A new look at server immersion cooling: news from the OCP consortium

It’s still hard to get used to this spectacle: we take a powerful server and immerse it in a tank of liquid, then apply voltage and hope that no sparks fly. But maybe we should be afraid of something else: continue to build data centers with a service life of more than 10 years, the cooling of which depends solely on air flows? How sustainable is an industry that spends more on providing electricity to rotating fans than it does on powering processors?

“Immersion cooling is when the server is completely immersed in a dielectric liquid,” explained 3M engineer Jimil Shah at the Facebook Open Compute Project Virtual Summit 2020 conference in may. “With immersion cooling, we can significantly increase computational density compared to air cooling systems.”

Over the past few years, vendors have repeatedly pointed out that immersion cooling can both increase computing density, improve energy consumption, and extend the life of existing hardware (you could make your investments work several years longer if you put servers in a kind of stable stasis). But the argument for extending the service life is irrelevant. We do not equip existing servers with immersion cooling. But we know that if we go beyond the limits of acceptable heat generation, in the future it is impossible to design processors in this way. In other words, when we need to increase computing power, we have to think about the ultimate computational density.

“We have come to the conclusion that servers need to be reinvented,” said Mark Shaw, General Manager of advanced hardware at Microsoft. “Racks, power, servers, internal components — everything needs to be changed.”

Cold bath

The topic of liquid cooling was a red line throughout the OCP Summit conference, which lasted a day and a half. Three years after we schematically described the frightening picture of a server being submerged in a tank of mineral oil, immersion cooling has turned from a carnival show into a real science.

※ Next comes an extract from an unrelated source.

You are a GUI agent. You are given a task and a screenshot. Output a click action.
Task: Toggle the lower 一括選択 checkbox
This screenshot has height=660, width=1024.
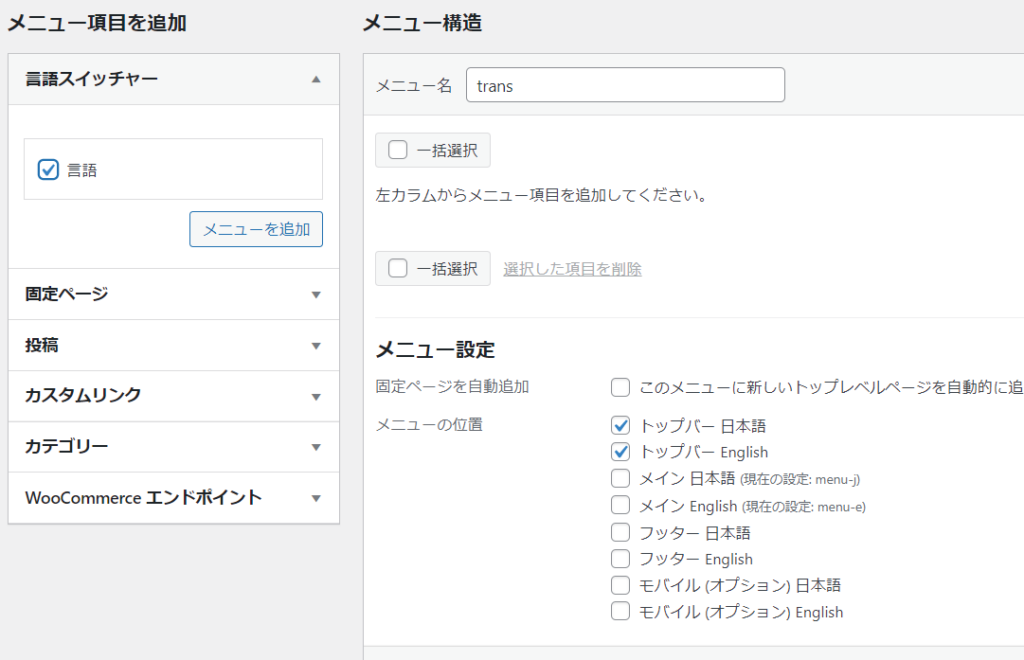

At the conference, we heard a number of good news, thanks to which we now have a more confident view of the future of submersible cooling. Here are the three news items:

• developed a diving chassis. Before that, we took and loaded existing servers designed for air cooling systems. But the air and the liquid is a different environment. The special standardized chassis for submersible servers being developed within the framework of OCP will have a length comparable to the length of a refrigerator door and a thickness comparable to the thickness of a chocolate bar, which, when fully equipped, will weigh no more than 34 kg;

• new dielectric fluids have been created. Production of new liquids for immersion cooling is ready. And this is not a mineral oil, but artificially created hydrocarbon and Fluorochemical compounds that have a lower boiling point compared to H2O. The emissions of the gas bubbles are essentially tiny tanks for the transport of heat. Such liquids allow you to create tanks with continuously boiling contents, effectively cooling the servers immersed in it. At the same time, these new liquids evaporate and condense so quickly that the server extracted from the tank is not only cold, but also dry;

• maintenance methods have been developed, and it is easier to maintain a stable environment. Air flow is a non — constant medium. A liquid tank, by contrast, provides a stable environment for servers, in which sensors more accurately determine physical characteristics, which in turn are much easier to stabilize. The robotic arm created by Asperitas, which is attached to a service cart, can remove a specific chassis from the tank and move it to a kind of desktop for maintenance.

New racks

Today, designers of submersible cooling systems are developing an industry standard based on Open Rack v3 for long and wide server chassis that will be 22 mm thick. To power servers in such chassis, the possibility of using power buses with a voltage of 54 V (like the one shown in the photo below) instead of power shelves (which OCP has advocated so far) is being considered. However, to date, these structures exist only on paper.

"Given the volume of the Open Rack v3, which is approximately 1.2 cubic meters, we can easily find enough liquid to cool equipment with a capacity of hundreds of kilowatts, — said Shaw. “The question is whether we can put the number of servers in the rack that such a liquid system can cool.”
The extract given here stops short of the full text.